──────── 出典抜粋 ────────
手話通訳者に仕事をお願いするときのイメージ

 たとえば主催者として読書会を開くときのことを考えてみると,「やろう」といっていきなり通訳者を派遣してもらえるわけではありません.手話通訳派遣はおおまかにこの図のような流れで行い,全部で5つのステップがあります.

手話通訳派遣の流れ
図1: 手話通訳派遣の流れ (クリックすると拡大します)

ステップ1: 企画の立案

 イベントの企画段階での概要を大まかでもかまわないのでまとめておきます(e.g., 日時,場所,内容,遠隔通信による参加の有無など).これは可能な限り早めにしておくことが望ましいです.

ステップ2: 概要の連絡

 次に主催者は通訳者派遣を要請するためにはコーディネータとよばれる人に連絡を取らなければなりません.ステップ1でまとめたイベントの概要を,コーディネータに伝えます.この段階での注意点は,参加が見込まれるろう者の人数やテーマになる論文・発表などの内容を,できるだけ具体的に伝えることです.また可能であれば発表資料も添付しておくと通訳者が事前準備をすることができるので,よりよい通訳環境をつくることができます.特に高度に専門的な議論が予想される場面では,事前の資料が必須です.
──────── 提供データ ────────
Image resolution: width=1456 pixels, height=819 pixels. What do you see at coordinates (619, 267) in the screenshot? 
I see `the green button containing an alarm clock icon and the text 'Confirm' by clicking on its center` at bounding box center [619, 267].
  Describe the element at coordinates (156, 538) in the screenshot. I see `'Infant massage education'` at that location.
────────
■ 演習課題 ■
[1] 手話通訳派遣についての文章では、手話通訳派遣は全部でいくつのステップで行うとされているか。
[2] 手話通訳派遣についての文章を、最後の文の後から再開して書き継いでください。
リストは手話通訳派遣についての文章とは別の資料である。

■ 課題別解答 ■
[1] 全部で5つのステップ。

[2]
ステップ3: 募集と調整の開始

 ステップ3ではコーディネータが通訳者たちに連絡をとり,メーリングリストやウェブ上での予定調整が可能なサービスを用いて募集と調整を開始します.連絡を受け取った通訳者は,募集のあった日時や条件を見て通訳業務の受託可否を返答します.

ステップ4: 派遣の決定

 ステップ4ではコーディネータが伝えられた諸条件,通訳者の能力などをもとにして,通訳業務の参考見積書を作成し,当日業務が可能な通訳者の連絡先とともに主催者に送付します.

ステップ5: 開催

 最後の最後に,ようやく読書会の開催です.通訳者にはペットボトルのお水を忘れずに用意しておきましょう!

参考

 世の中にはビジネスとして手話通訳を派遣するサービスもあります.私たちの研究室では研究費で雇用したコーディネータが上記の業務を行っています.私たちの活動について詳しく知りたい方は,jsl-coordinator [at] nii.ac.jpまでご連絡ください( [at] を@に変えてください).


【紹介実績】
2012年度 「樹のシンポジウム」 
2013年2月10日(日)国立民族博物館 第4セミナー室
リンク:http://www.minpaku.ac.jp/research/activity/news/rm/20130210
紹介手話通訳者人数2名
2012年度 「ろう児のバイリンガル教育研究会」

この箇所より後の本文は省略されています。